■ **Document excerpt**
The hub genes identified from PPIs network of serum are significantly associated with ubiquitin mediated proteolysis and response to interleukin-6. Ubiquitins are highly conserved and abundant 9-kD protein that regulates several cellular processes, such as cell proliferation and apoptosis, and are also known to function in inflammatory processes such as cancer. Studies reported that dysregulation in ubiquitin mediated proteolysis of important cell cycle related genes or house-keeping genes may promote cancer. A high percentage of GBM patients possess EGFR mutation which is likely to be caused by CBL-mediated ubiquitination (Mani and Gelmann 2005; Hoeller et al. 2006), which indicated that protein ubiquitinylation might involve in GBM pathogenesis. The UBE2S (ubiquitin enzyme E2 S) gene was reported to be highly expressed in the majority of patients suffering from glioma III–IV grades. The overexpression of UBE2S is associated with reduced sensitivity towards chemotherapy (Hu et al. 2017). The KLHL5 (Kelch-like family member 5) is a recently identified novel protein coding gene related to action binding protein which plays important role in various cellular processes such as cell cycle regulation, apoptosis, metabolic processes, etc. In cancer, KLHL5 decreases the anticancer drug sensitivity as they are involved in degradation of cell cycles genes related to chemotherapeutics (Xu et al. 2003; Schleifer et al. 2018). However, no studies related to KLHL5 have been reported in GBM. FZR1 (fizzy and cell division cycle 20 related 1) is an activator for anaphase promoting complex/cyclosome (APC/C) that functions in the mitosis process and also functions in the regulation of G1 phase of the cell cycle. Most of the FZR1 substrate such as mitotic and S-phase cyclins, DNA replication factors are highly overexpressed in wide array of human cancers (Sigi et al. 2009; Wan et al. 2017). The role of FZR1 gene in GBM is still poorly understood. SOCS3 (suppressor of cytokine signaling) is a regulator of cytokine signaling pathway which inactivate cytokine signaling in wide range of cell types that mainly includes immune cells and cells of the CNS. The expression of SOCS3 was found to be dysregulated in various solid tumors including GBM which facilitates tumor progression through increased signal transduction and lead to radiotherapy resistance in GBM (Zhou et al. 2007; Baker et al. 2009; Ventero et al. 2019).

■ **Problems to solve**
1/ According to the hub-gene passage, why might protein ubiquitinylation be involved in GBM pathogenesis? Answer in one to three sentences.
2/ In the hub-gene passage, what is overexpression of UBE2S associated with?
3/ Resume the hub-gene passage, picking up after its final sentence.

■ **Information**
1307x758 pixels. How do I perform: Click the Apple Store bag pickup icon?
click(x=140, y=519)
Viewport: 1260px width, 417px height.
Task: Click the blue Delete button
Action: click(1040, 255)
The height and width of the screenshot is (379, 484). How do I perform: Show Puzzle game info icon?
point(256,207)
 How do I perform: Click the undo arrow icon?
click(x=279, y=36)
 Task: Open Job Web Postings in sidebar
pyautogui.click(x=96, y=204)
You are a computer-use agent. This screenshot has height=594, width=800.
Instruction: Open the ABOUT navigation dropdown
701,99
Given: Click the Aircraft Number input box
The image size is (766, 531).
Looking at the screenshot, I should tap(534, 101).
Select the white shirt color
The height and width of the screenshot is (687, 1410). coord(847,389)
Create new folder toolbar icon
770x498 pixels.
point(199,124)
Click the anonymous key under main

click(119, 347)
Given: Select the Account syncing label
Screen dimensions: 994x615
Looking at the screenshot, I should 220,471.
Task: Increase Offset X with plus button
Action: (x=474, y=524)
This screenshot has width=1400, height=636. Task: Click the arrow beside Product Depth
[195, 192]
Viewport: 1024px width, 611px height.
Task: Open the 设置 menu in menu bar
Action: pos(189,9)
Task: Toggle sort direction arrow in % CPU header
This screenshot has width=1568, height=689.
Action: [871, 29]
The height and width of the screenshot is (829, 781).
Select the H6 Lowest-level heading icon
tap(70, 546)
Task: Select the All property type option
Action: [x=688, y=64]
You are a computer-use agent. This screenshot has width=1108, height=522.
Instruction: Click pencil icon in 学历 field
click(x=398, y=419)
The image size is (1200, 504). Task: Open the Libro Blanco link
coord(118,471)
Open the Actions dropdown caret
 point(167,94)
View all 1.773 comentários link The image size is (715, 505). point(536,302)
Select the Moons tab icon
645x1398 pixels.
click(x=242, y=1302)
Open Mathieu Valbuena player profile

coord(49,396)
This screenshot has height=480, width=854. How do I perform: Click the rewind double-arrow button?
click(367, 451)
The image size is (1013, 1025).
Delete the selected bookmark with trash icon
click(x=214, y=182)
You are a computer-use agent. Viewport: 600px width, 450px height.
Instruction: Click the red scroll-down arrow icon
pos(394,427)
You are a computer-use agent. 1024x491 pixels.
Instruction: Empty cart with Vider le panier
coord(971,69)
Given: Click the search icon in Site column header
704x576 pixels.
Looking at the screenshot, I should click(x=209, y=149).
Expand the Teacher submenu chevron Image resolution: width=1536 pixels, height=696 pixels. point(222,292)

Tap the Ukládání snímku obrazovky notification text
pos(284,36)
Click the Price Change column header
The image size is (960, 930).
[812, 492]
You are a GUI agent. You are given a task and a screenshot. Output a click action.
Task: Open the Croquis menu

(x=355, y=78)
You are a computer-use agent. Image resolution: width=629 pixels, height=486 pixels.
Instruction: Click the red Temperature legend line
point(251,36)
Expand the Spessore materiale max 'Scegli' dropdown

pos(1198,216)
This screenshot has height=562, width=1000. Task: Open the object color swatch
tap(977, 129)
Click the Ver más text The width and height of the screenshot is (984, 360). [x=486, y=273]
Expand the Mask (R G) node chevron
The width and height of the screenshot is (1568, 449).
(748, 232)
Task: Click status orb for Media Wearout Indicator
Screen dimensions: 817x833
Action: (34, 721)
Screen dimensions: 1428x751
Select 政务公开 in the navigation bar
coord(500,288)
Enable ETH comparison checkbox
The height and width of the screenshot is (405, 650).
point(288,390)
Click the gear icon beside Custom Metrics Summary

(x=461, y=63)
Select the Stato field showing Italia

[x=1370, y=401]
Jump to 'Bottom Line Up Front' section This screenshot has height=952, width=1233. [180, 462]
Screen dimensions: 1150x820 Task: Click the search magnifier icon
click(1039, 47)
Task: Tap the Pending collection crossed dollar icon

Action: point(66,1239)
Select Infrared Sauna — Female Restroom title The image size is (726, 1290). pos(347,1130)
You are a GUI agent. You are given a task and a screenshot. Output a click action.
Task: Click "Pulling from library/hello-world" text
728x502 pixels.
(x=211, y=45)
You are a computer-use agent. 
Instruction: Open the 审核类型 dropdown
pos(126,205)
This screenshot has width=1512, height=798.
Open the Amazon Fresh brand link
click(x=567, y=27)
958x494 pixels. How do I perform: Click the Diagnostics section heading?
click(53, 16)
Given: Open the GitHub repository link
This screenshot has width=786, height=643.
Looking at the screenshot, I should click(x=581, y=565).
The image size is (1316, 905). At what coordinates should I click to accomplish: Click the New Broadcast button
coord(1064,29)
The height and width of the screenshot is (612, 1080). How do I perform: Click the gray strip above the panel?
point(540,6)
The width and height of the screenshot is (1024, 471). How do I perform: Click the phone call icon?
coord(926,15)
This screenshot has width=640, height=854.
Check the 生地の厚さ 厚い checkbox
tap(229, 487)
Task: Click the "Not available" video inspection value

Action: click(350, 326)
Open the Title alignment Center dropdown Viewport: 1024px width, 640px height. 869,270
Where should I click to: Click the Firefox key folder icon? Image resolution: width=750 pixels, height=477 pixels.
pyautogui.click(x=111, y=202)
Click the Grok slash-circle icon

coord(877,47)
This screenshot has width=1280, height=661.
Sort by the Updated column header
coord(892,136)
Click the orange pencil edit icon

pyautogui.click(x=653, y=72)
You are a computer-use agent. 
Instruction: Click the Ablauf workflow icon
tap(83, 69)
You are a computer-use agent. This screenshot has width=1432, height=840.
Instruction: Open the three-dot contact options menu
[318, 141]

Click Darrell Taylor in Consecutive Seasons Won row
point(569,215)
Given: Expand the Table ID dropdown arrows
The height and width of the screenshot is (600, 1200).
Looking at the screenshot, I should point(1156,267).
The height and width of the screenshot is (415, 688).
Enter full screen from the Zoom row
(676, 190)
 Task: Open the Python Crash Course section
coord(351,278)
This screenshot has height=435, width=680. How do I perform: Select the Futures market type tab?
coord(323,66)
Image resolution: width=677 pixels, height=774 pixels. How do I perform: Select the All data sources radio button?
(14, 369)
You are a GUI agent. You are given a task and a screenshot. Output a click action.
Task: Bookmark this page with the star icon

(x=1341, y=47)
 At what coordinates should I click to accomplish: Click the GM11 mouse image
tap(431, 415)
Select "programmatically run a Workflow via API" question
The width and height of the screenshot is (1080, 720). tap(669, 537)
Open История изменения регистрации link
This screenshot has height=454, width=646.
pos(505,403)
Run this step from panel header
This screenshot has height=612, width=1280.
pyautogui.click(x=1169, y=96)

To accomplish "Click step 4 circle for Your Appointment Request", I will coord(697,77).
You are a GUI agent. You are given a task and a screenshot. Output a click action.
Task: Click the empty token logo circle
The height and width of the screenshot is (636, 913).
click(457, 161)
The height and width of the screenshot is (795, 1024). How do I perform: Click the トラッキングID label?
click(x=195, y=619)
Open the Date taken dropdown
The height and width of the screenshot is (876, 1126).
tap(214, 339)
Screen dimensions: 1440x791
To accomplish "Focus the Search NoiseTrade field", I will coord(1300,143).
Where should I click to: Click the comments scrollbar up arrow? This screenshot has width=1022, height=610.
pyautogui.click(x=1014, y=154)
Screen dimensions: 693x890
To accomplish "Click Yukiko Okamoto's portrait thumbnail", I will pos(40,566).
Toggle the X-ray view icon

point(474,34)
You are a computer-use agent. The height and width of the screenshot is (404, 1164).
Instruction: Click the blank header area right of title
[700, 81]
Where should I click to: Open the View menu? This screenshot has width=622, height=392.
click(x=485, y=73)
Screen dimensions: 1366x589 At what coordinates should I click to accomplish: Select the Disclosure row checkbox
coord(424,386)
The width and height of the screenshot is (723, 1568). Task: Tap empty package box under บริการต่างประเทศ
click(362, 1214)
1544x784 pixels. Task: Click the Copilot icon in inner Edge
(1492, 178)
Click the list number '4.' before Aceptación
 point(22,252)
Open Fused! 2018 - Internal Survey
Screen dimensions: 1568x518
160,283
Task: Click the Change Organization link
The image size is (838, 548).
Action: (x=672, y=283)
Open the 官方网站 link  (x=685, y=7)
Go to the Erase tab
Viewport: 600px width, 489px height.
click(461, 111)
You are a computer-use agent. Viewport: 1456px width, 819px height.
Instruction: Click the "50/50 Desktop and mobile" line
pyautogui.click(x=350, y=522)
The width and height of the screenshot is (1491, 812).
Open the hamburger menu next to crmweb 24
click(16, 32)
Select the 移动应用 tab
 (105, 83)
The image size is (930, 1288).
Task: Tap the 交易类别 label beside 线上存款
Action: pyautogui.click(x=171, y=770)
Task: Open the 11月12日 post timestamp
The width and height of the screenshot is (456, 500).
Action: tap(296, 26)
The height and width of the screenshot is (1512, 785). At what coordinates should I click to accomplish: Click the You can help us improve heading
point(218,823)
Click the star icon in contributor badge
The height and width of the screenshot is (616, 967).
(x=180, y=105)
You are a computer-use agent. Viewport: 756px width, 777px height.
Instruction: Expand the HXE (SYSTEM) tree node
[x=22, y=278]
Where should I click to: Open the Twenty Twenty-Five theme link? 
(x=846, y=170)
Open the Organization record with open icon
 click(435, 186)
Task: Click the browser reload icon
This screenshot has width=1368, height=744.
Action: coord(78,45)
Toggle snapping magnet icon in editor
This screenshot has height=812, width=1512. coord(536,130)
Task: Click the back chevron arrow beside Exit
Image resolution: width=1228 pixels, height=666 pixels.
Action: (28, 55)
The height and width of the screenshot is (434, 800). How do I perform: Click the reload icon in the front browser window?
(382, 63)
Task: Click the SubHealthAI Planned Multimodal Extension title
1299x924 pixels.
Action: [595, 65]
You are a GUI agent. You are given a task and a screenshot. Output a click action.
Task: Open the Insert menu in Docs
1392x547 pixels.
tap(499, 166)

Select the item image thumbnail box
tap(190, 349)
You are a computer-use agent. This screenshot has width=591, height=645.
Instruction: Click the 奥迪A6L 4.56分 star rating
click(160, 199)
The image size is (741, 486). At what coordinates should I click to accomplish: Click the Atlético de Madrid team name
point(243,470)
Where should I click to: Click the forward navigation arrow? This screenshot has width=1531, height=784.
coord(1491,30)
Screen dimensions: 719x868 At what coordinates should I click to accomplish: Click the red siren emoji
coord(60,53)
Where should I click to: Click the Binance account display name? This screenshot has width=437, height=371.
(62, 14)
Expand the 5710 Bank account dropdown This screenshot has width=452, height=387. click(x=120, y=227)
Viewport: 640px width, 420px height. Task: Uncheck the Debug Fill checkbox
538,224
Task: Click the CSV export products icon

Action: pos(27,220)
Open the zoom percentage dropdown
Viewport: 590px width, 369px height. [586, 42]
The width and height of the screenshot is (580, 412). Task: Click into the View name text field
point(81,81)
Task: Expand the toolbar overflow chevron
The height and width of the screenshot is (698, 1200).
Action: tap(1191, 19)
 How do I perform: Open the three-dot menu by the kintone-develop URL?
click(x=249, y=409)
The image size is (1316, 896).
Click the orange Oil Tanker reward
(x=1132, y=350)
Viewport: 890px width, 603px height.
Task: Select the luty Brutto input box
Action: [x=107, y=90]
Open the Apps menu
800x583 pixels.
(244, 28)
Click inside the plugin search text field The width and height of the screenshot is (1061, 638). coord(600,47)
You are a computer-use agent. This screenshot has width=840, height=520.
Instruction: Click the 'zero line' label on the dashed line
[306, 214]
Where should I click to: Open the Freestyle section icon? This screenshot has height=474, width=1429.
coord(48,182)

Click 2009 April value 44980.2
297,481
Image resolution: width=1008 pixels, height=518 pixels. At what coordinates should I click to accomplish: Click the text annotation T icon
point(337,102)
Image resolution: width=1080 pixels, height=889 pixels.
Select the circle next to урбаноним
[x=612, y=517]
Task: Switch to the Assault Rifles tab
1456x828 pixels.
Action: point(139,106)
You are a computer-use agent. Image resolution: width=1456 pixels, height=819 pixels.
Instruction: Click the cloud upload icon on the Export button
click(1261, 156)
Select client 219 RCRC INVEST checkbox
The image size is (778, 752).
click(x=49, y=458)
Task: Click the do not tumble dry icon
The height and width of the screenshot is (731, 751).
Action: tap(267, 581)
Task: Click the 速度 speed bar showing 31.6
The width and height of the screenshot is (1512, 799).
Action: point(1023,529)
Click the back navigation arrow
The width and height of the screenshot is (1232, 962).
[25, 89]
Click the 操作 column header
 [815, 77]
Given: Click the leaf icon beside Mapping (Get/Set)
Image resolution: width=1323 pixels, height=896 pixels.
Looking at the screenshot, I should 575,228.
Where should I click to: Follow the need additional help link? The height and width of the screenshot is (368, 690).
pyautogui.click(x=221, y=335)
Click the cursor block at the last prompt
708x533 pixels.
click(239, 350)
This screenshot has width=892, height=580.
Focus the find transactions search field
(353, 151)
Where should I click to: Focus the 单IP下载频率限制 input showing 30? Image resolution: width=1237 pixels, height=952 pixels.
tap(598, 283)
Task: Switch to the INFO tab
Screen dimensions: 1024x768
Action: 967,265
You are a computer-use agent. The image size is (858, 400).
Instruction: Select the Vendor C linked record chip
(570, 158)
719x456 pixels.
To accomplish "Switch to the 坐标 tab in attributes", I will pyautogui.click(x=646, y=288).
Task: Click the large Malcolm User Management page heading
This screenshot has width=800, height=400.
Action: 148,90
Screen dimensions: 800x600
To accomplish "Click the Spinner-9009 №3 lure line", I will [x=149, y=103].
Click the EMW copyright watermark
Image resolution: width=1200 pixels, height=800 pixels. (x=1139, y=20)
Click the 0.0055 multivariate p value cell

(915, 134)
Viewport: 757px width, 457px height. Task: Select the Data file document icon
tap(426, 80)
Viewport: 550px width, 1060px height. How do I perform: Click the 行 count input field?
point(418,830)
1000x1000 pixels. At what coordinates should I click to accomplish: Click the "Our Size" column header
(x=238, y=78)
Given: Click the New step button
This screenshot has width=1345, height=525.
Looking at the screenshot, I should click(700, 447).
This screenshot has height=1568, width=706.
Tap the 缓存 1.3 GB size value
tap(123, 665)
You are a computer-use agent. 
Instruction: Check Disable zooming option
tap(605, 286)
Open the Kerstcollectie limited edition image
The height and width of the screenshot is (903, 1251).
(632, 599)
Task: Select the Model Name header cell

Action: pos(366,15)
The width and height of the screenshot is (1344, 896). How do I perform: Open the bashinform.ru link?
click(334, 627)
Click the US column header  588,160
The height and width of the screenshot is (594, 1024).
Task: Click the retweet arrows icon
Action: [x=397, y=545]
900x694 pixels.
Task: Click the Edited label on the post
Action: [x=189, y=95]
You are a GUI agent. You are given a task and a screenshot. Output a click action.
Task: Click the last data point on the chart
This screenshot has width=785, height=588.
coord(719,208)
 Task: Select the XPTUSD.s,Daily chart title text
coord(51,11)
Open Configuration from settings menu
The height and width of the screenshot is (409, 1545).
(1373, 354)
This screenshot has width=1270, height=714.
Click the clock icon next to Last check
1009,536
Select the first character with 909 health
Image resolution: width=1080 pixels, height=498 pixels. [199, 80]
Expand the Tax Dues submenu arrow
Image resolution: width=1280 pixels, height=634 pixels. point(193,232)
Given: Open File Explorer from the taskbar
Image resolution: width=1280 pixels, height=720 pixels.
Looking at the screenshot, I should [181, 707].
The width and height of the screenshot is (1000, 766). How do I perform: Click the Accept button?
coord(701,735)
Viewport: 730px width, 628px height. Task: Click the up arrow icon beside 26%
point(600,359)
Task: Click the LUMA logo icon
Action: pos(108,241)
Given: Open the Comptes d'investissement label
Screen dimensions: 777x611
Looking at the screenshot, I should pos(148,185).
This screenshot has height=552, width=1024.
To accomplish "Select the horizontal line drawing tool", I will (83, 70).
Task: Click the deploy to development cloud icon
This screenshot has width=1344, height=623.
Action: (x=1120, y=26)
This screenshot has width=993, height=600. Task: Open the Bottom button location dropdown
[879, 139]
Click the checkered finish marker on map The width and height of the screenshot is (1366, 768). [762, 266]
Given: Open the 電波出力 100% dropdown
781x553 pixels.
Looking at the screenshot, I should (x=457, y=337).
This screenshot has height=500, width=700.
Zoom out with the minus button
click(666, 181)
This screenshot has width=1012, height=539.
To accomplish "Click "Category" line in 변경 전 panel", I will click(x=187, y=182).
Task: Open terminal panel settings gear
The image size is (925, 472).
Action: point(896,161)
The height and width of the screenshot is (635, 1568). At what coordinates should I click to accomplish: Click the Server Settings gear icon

■ **Answers below**
1/ A high percentage of GBM patients carry an EGFR mutation, and this mutation is likely caused by CBL-mediated ubiquitination. The passage takes this as an indication that protein ubiquitinylation might be involved in GBM pathogenesis.

2/ Reduced sensitivity towards chemotherapy.

3/
Using systems level integrative analysis of transcriptomic data, our study identified significant hub genes from GBM derived EVs in plasma and serum samples, which were CASP3, CREB1, NFKBIA, JAK2, TLR1, GRN, GDI2, SOCS3 UBE2S, KLHL5, and FZR1. Among the 11 hub genes, CASP3, GRN, GDI2, and SOCS3 were associated with poor clinical outcome in GBM and might act as potential biomarkers for the prognosis of GBM patients. The results from the present study will provide the basis for conducting targeted experiments for further clinical validation.

Conclusion

The present study generated a system level molecular understanding of DEGs from GBM-derived EVs in plasma and serum. The identified hub genes can further be validated to develop clinically usable blood-based diagnostic and prognostic biomarkers for GBM.